Purpose
Filanesib (ARRY-520) is a highly selective, targeted inhibitor of
kinesin spindle
protein (KSP) inhibitor that induces mitotic arrest and subsequent
tumor cell death. This first-in-human Phase 1 study evaluated dose-limiting toxicities (DLTs) and determined a maximum tolerated dose (MTD) for
filanesib administered as a 1-h
intravenous infusion on 2 treatment schedules in patients with advanced solid
tumors. The pharmacokinetics (PK), pharmacodynamics and preliminary efficacy of
filanesib were also evaluated. Methods
Filanesib was administered on Day 1 of each 3-week cycle (Initial Schedule) or Days 1 and 2 of each 2-week cycle (Alternate Schedule). A standard 3 + 3 dose-escalation design was employed. An expansion cohort was conducted at the MTD of the Initial Schedule.
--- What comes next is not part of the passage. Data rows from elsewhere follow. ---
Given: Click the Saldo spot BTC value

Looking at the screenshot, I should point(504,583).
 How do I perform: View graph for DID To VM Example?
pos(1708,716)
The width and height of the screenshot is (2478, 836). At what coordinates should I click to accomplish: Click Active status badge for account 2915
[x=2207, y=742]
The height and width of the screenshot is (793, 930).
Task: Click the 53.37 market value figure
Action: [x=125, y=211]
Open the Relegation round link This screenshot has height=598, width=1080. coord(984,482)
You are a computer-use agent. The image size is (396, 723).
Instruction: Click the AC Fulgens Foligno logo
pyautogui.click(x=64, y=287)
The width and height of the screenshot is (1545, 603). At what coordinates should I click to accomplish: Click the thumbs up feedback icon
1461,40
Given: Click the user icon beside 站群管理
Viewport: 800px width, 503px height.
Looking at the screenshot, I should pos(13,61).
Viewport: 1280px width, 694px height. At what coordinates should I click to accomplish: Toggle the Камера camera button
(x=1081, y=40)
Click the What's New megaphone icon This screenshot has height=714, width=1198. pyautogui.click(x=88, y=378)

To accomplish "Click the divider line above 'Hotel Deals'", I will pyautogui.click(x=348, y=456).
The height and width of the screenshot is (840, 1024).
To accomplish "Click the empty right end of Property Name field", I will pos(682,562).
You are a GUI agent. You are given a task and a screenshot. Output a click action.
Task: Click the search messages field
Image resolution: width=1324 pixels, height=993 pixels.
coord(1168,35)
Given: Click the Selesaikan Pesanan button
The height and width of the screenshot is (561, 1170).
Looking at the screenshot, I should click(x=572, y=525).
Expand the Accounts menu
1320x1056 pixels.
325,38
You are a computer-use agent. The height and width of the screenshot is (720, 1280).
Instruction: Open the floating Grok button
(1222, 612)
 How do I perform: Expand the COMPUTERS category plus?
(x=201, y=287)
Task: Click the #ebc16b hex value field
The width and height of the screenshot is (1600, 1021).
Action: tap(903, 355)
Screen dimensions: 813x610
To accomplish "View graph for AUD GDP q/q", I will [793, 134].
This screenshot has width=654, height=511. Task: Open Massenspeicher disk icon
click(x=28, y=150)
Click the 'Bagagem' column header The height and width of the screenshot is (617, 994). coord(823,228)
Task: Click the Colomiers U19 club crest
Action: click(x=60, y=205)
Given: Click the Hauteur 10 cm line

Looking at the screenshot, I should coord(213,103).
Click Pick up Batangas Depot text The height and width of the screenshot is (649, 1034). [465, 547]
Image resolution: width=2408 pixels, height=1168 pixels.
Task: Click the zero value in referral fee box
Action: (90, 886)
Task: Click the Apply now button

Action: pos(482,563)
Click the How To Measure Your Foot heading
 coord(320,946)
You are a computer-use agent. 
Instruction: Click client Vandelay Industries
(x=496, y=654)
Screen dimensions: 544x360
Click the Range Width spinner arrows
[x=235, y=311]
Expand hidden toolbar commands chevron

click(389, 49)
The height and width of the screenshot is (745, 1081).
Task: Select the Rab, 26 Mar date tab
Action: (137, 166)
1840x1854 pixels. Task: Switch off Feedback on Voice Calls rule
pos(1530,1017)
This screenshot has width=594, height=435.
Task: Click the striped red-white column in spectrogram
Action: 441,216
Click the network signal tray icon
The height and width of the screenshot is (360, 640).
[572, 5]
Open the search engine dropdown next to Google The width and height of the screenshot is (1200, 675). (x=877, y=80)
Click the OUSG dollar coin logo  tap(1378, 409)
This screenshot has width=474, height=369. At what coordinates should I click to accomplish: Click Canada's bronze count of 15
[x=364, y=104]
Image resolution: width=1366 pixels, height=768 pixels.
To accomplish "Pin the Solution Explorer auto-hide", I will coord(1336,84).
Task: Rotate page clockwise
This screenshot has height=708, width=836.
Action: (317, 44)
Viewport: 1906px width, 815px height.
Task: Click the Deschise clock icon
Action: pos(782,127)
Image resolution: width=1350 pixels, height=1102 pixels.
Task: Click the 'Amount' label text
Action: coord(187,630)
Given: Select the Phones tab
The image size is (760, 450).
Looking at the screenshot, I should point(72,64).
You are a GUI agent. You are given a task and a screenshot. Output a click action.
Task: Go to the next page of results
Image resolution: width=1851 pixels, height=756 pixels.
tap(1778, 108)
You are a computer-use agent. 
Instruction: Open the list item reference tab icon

Filanesib PK was evaluated in plasma (both schedules) and urine (Initial Schedule only). Monopolar spindle formation was evaluated in biopsies taken from patients in the expansion cohort. Results Forty-one patients received
filanesib. The MTD was equivalent for both the Initial and Alternate Schedules (2.50 mg/m(2)/cycle). The prevalence of
neutropenia as a DLT for both schedules necessitated adding prophylactic
filgrastim to another dose escalation on the Alternate Schedule (highest tolerated dose 3.20 mg/m(2)/cycle). Neurotoxicity related to
filanesib was not observed. Dose-proportional increases in
filanesib exposure were observed. The half-life for
filanesib was ~70 h. Monopolar spindles in patient biopsy samples indicated KSP inhibition. Stable disease was the best
tumor response observed in 18 % (7/39) of evaluable patients. Conclusion
Filanesib provided exposures with acceptable tolerability and evidence of target-specific pharmacodynamic effects.